The British capture of Senegal took place in 1758 during the Seven Years' War with France, as part of a concerted British strategy to weaken the French economy by damaging her international trade. To this end, a succession of small British military expeditions landed in Senegal and captured Gorée and Fort Saint Louis, the French slave fort located at Saint-Louis, seizing French vessels and supplies. By late 1758 the whole of the French colony on the Senegalese coast had been captured by the British, with administrative matters being handled by the first (and only) British Governor of Senegal, Lieutenant Colonel Richard Worge.

Background

The plan was devised by an American merchant Thomas Cumming who had previously visited West Africa, and extensively considered the possibilities for a British expedition. The plan was built around Britain's growing dominance on the Oceans which had dramatically reduced French sea power. A British naval force under Captain Henry Marsh would sail from England and head for the coast of West Africa, where it would land an amphibious force at the Senegal River. They would then capture the French fort at Saint-Louis. Cumming planned to raise support from local African forces, who would rendezvous with the British and attack the French.

The French settlements in Senegal had little strategic value, but they were important to France's global trade in slaves. They were also home to a substantial industry in natural gums. The principal object of the expedition was therefore to damage the French economy by cutting access to these industries. Such expeditions were part of Southern Secretary William Pitt's strategy of destroying France's capacity to continue the war by draining her of funds.

§ **Complete the following**
a) In the passage on the British capture of Senegal, who devised the plan for the expedition?
b) Copy the passage on the British capture of Senegal word for word, starting at "The French settlements" and ending at "her of funds.".

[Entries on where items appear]

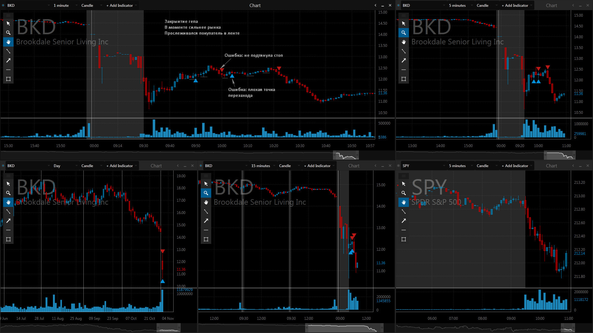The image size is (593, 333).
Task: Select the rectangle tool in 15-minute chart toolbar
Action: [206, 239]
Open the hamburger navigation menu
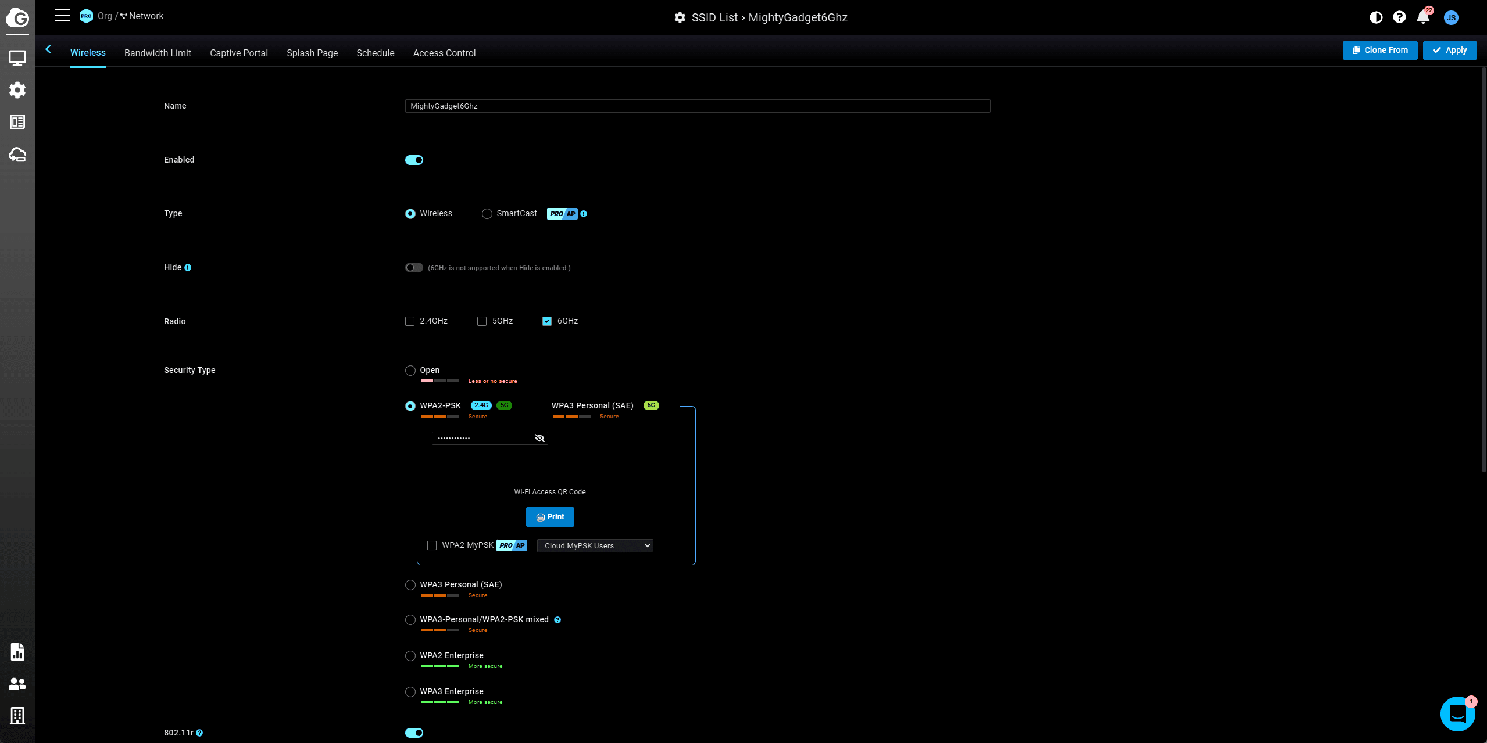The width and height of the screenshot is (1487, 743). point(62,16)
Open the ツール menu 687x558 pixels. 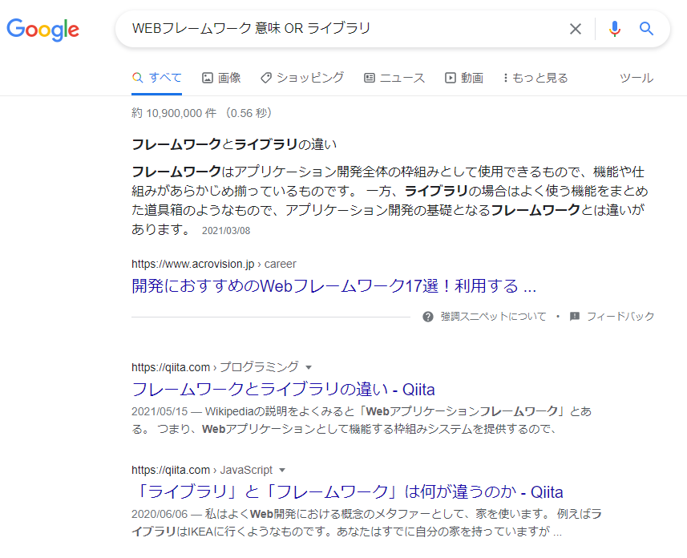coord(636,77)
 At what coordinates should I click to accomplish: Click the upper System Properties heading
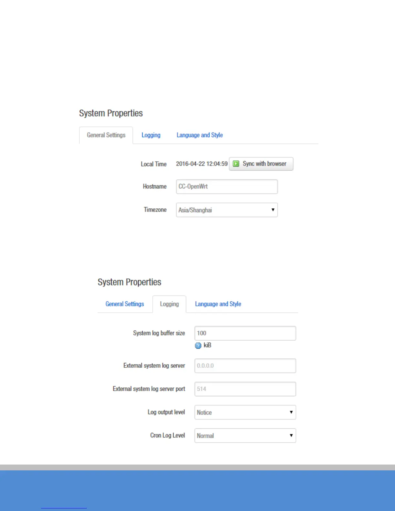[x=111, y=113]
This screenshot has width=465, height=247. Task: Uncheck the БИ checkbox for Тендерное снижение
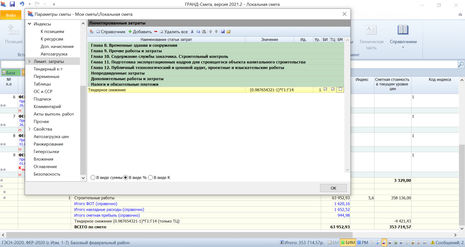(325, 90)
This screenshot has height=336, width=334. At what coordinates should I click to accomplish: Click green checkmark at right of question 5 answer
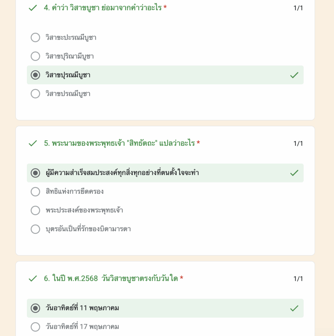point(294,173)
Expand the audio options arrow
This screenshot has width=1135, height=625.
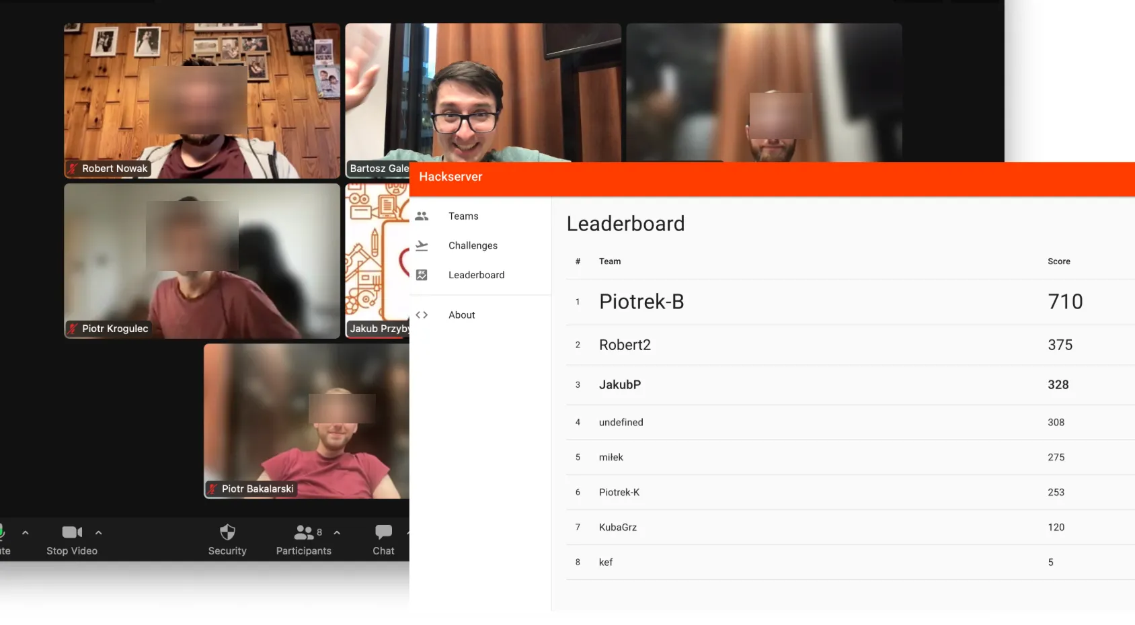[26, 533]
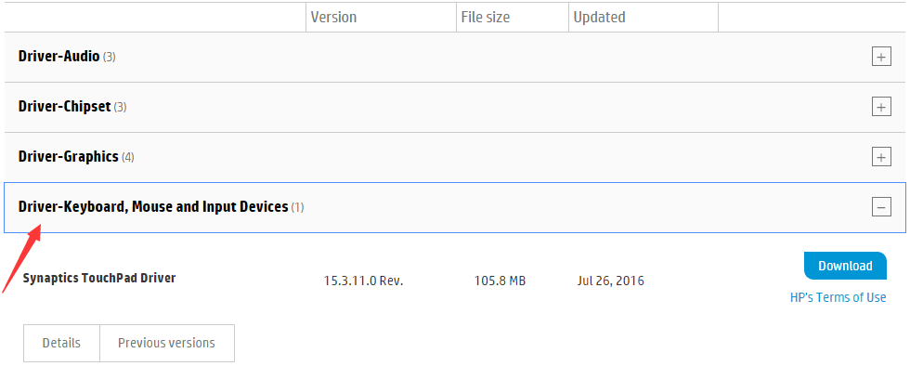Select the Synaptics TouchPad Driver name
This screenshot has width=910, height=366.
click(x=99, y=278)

§ **Answers to the exercise**
a) An American merchant, Thomas Cumming.

b)
The French settlements in Senegal had little strategic value, but they were important to France's global trade in slaves. They were also home to a substantial industry in natural gums. The principal object of the expedition was therefore to damage the French economy by cutting access to these industries. Such expeditions were part of Southern Secretary William Pitt's strategy of destroying France's capacity to continue the war by draining her of funds.